Task objective | Write out the lines of the listing below verbatim, starting with the line containing "Click the blue" and going on through the line containing "I will point(231,344).".
###
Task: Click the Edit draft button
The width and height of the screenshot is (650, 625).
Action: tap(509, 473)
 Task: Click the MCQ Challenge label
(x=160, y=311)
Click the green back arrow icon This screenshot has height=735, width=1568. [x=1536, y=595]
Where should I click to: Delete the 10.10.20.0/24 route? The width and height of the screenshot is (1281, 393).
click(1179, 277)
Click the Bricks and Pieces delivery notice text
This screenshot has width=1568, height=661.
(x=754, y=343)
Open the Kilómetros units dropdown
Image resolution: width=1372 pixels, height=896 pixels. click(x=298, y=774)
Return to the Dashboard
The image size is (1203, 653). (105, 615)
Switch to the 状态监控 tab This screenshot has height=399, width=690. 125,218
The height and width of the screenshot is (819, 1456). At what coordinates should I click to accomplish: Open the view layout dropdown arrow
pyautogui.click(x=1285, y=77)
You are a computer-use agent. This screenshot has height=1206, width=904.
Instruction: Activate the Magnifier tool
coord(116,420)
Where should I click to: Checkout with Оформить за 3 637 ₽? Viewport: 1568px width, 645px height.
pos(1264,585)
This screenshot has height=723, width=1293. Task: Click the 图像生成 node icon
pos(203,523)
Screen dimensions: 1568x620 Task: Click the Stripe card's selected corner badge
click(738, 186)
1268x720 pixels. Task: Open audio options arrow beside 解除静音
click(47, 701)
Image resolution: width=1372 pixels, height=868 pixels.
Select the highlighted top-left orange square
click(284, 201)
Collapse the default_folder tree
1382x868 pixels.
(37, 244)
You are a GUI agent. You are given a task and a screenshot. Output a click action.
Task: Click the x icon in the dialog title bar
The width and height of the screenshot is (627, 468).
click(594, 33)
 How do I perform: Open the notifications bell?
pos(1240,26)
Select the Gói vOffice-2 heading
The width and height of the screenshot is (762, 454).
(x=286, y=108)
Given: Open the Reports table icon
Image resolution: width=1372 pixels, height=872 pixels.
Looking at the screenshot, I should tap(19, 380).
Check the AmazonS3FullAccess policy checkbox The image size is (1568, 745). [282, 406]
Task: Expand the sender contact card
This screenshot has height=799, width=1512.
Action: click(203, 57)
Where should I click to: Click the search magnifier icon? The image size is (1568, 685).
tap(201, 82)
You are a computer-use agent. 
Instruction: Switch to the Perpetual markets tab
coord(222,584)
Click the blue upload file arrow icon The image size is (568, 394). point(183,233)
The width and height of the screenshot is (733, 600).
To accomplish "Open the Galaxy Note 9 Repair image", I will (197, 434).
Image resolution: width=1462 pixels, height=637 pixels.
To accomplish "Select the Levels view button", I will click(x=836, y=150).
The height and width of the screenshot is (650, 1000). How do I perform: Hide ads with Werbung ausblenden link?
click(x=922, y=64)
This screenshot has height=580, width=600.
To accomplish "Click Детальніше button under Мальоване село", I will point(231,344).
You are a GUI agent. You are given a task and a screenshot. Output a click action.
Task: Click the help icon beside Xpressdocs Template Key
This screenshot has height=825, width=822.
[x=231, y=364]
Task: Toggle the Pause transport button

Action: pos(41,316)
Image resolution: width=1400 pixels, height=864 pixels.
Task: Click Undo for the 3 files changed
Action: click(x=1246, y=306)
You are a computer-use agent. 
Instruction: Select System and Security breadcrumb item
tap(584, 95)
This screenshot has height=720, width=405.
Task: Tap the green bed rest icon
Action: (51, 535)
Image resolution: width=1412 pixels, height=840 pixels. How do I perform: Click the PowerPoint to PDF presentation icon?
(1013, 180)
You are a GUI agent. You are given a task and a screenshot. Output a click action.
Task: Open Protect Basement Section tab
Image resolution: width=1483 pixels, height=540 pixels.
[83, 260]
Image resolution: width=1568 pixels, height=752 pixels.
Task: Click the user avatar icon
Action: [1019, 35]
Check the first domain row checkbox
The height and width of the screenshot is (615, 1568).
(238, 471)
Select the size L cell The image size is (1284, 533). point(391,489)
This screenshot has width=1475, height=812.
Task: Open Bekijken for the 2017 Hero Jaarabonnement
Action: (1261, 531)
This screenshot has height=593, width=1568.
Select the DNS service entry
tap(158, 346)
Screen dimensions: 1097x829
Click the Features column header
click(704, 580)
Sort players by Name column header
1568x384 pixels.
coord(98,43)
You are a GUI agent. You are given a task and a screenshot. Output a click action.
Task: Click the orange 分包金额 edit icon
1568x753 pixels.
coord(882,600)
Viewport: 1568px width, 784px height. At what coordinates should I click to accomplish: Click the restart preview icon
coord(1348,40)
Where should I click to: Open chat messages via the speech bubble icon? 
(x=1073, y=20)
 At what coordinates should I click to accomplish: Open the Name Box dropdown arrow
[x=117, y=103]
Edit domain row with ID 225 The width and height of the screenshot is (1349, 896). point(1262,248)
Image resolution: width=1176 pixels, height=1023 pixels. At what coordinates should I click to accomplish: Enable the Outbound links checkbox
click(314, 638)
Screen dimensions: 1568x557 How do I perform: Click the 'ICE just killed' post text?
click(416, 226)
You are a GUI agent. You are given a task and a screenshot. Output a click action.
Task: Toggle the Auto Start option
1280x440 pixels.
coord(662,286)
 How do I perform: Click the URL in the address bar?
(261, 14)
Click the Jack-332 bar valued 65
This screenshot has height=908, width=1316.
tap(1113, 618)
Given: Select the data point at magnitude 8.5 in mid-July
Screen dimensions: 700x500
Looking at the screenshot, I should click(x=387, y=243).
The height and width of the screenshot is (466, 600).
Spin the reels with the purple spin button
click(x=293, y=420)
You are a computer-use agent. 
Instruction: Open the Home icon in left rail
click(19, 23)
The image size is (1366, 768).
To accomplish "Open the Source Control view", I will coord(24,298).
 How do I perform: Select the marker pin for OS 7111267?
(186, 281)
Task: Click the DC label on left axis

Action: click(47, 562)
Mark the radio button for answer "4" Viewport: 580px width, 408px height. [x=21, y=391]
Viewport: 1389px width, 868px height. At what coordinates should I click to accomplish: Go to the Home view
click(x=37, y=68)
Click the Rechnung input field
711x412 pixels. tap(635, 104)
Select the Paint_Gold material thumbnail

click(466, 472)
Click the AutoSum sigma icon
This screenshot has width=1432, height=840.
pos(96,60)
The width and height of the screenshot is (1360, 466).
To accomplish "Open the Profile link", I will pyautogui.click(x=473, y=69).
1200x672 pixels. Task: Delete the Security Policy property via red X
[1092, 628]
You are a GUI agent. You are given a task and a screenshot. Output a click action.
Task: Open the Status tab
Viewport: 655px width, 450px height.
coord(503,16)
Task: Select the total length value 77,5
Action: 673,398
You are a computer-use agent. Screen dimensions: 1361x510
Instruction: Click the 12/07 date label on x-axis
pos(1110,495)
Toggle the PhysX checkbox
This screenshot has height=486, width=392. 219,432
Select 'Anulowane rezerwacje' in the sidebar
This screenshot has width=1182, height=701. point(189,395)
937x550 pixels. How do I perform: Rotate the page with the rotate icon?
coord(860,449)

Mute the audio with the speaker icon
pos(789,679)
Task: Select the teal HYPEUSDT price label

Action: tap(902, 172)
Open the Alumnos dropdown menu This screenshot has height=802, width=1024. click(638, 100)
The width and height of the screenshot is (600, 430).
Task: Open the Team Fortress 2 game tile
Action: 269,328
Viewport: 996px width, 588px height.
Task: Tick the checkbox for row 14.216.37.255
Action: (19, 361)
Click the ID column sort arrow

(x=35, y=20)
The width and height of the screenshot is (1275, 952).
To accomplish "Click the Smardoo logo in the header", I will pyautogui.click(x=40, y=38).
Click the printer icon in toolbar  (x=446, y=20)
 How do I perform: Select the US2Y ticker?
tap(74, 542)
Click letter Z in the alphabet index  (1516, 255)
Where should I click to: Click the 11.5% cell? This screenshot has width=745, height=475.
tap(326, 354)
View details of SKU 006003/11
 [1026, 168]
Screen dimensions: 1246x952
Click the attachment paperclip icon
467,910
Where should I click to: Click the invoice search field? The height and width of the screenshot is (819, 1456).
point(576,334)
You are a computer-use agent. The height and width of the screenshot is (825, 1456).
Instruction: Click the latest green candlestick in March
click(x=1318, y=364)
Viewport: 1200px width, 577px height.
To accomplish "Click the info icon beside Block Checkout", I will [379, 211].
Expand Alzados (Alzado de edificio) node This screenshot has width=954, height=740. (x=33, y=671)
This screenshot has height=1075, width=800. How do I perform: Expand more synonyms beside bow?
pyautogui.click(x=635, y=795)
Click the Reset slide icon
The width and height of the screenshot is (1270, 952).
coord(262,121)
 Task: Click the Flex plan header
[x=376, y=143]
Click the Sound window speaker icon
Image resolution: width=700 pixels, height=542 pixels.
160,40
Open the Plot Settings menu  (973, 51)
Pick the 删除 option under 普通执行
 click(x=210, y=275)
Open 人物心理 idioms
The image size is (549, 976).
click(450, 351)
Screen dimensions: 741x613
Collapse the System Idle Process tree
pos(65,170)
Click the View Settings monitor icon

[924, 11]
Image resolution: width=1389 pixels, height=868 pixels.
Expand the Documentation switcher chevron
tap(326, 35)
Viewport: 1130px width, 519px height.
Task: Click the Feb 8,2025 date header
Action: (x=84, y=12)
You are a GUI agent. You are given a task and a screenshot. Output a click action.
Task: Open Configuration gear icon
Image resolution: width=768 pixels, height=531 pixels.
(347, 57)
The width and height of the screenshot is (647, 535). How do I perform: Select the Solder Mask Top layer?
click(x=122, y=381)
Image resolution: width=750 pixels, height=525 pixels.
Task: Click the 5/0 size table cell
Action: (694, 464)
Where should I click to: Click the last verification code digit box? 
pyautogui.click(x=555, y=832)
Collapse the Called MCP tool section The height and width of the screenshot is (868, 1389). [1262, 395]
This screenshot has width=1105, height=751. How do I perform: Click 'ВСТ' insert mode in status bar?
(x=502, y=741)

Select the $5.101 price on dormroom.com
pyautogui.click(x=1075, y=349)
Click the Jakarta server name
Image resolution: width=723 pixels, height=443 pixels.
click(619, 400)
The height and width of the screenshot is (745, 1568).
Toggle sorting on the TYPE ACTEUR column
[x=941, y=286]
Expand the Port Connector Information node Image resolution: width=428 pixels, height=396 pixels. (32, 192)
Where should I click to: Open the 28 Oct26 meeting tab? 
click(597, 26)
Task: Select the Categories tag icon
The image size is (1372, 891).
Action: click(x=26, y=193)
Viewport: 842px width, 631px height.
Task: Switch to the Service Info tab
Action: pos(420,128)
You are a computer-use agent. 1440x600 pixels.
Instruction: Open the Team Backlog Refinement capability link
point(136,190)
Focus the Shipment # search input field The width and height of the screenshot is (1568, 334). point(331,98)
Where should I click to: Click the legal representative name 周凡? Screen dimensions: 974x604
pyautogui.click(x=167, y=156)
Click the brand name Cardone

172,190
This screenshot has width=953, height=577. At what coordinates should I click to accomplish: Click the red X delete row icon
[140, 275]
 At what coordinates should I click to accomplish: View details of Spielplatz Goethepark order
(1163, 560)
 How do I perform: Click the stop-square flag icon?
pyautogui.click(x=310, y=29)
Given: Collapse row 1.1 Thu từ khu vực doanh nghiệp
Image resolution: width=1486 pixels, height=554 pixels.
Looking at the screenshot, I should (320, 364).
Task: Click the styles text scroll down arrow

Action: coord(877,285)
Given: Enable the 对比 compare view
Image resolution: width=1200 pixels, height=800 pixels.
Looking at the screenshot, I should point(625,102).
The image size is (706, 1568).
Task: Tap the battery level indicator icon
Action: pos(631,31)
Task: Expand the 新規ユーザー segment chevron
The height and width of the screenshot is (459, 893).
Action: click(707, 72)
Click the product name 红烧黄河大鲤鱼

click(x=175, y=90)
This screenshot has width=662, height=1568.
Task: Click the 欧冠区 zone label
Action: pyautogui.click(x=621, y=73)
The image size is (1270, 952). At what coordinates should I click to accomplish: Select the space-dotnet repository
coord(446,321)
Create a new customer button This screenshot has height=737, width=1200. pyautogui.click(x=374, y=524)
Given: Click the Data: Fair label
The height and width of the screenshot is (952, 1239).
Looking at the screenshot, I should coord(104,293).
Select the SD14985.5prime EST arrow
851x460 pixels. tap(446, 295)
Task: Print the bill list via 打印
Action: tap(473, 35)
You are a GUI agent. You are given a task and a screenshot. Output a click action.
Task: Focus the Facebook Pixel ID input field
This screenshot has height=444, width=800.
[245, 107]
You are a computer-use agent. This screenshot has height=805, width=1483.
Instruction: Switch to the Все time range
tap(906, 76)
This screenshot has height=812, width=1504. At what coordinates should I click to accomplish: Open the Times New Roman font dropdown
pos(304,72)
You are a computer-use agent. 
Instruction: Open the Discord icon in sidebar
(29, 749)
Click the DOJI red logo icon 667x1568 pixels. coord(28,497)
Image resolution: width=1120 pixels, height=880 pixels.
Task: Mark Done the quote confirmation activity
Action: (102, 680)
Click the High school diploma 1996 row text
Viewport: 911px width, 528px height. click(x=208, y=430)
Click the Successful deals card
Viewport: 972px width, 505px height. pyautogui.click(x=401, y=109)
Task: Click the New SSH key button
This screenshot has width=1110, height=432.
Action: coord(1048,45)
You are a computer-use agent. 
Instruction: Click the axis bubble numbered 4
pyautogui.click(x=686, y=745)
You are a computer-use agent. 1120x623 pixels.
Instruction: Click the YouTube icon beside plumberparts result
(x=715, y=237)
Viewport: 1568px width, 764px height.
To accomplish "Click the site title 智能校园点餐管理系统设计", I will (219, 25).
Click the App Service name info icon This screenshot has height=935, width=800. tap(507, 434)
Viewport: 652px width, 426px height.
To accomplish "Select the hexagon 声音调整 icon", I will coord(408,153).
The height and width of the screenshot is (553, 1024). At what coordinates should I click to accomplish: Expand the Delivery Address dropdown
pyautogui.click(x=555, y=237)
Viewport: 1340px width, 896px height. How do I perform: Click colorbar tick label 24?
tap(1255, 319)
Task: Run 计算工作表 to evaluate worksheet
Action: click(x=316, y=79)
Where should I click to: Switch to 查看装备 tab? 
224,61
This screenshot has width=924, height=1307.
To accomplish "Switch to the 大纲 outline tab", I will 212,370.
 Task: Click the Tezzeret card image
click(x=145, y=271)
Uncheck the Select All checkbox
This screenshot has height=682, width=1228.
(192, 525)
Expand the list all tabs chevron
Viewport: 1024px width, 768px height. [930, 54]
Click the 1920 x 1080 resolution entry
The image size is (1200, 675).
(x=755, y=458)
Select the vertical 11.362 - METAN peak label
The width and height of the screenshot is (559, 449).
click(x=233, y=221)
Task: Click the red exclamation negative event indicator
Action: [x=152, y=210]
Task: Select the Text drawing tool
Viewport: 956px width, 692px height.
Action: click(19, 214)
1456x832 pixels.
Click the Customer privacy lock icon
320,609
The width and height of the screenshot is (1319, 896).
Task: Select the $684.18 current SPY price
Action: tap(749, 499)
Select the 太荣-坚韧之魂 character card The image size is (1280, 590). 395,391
###
Complete output |
Click the blue upload file arrow icon The image size is (568, 394). point(183,233)
The width and height of the screenshot is (733, 600).
To accomplish "Open the Galaxy Note 9 Repair image", I will (197, 434).
Image resolution: width=1462 pixels, height=637 pixels.
To accomplish "Select the Levels view button", I will click(x=836, y=150).
The height and width of the screenshot is (650, 1000). How do I perform: Hide ads with Werbung ausblenden link?
click(x=922, y=64)
This screenshot has height=580, width=600.
To accomplish "Click Детальніше button under Мальоване село", I will point(231,344).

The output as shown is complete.